Le malaise dans la civilisation à la lumière du cas de Genesis P-Orridge

par Justine le Fourn

Projet de thèse en Psychologie

Sous la direction de David F. Allen et de Regnier Pirard.

Thèses en préparation à Rennes 2 , dans le cadre de École doctorale Sciences humaines et sociales (Rennes) depuis le 01-10-2015 .


  • Résumé

    Ce travail de recherche s’attachera à étudier l’œuvre tout à fait singulière et le cas de Genesis P-Orridge et interrogera la manière dont cette création, et les thématiques qui y sont abordées, font échos à notre système moderne.
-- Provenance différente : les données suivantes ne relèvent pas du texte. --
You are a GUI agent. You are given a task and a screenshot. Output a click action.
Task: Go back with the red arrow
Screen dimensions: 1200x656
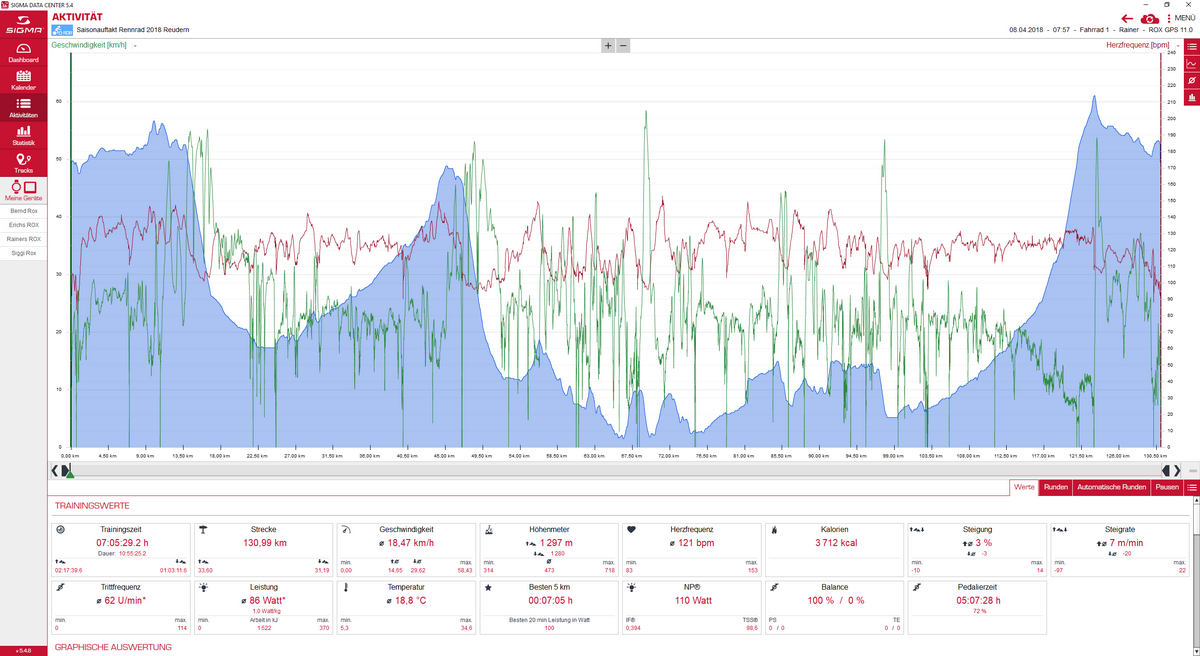click(x=1127, y=18)
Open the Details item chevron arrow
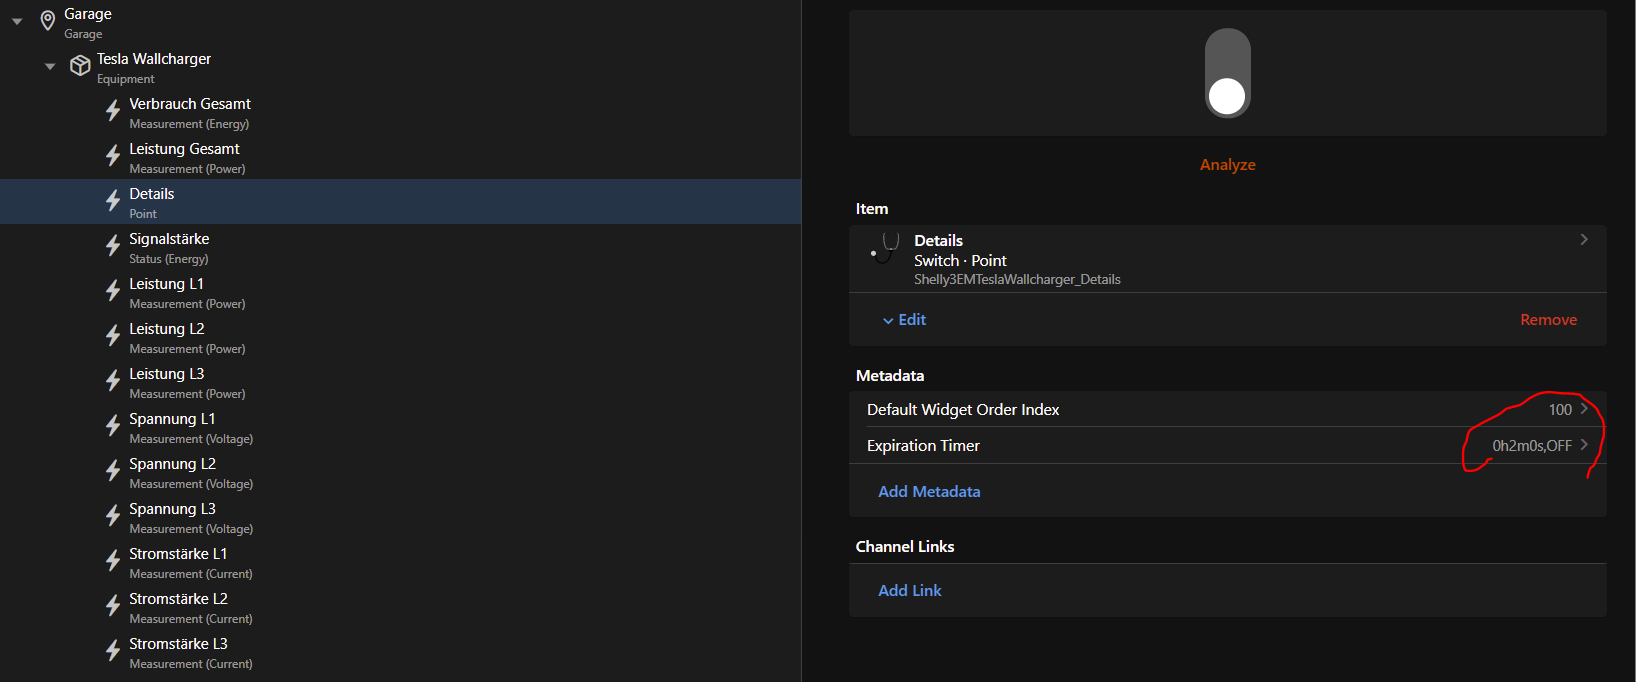Screen dimensions: 1636x682 (x=1583, y=240)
Musicien, plasticien, écrivain, poète, orateur, et fondateur d’une organisation « occulte », il fait récemment parler de lui avec sa performance corporelle de « Pandrogynie » : il advient comme « Homme-Femme » en en passant par la chirurgie esthétique. Ce projet final d’indifférenciation sexuelle résulte d’un long parcours artistique et d’une élaboration délirante remarquable : il incite les Hommes à choisir comme lui la bi-sexuation afin d’être libre et pleinement heureux. Ce thème de recherche s’accompagnera d’une interrogation clinique et théorique à partir des théories psychanalytiques lacaniennes sur les suppléances dans la psychose, l’évolution du délire, le corps comme lieu d’inscription du malaise dans la civilisation et la notion d’identité sexuelle. Nos observations peuvent s'articuler dans les problématiques suivantes : « A quoi le délire de filiation de Genesis P-Orridge vient-il répondre ? Comment le détour qu'il effectue par l'art lui permet de trouver un point d'insertion au monde qui l'assure un peu plus de son identité ? En quoi l'œuvre de P-Orridge peut-elle être un reflet de notre modernité ? » Nous pensons qu’étudier le cas de cet artiste contemporain est pertinent dans la mesure où il développe de nombreuses thématiques qui sont au centre de nos recherches en psychopathologie : la notion d’identité et d’identification, les théories du genre opposées aux théories de la sexuation, l’émergence de sectes et de figures se proposant comme lieu de la garantie et du savoir, la question du fantasme de complétude et l’idée de la « pleine jouissance » que ne se privent pas de véhiculer les discours du capitaliste et de la science.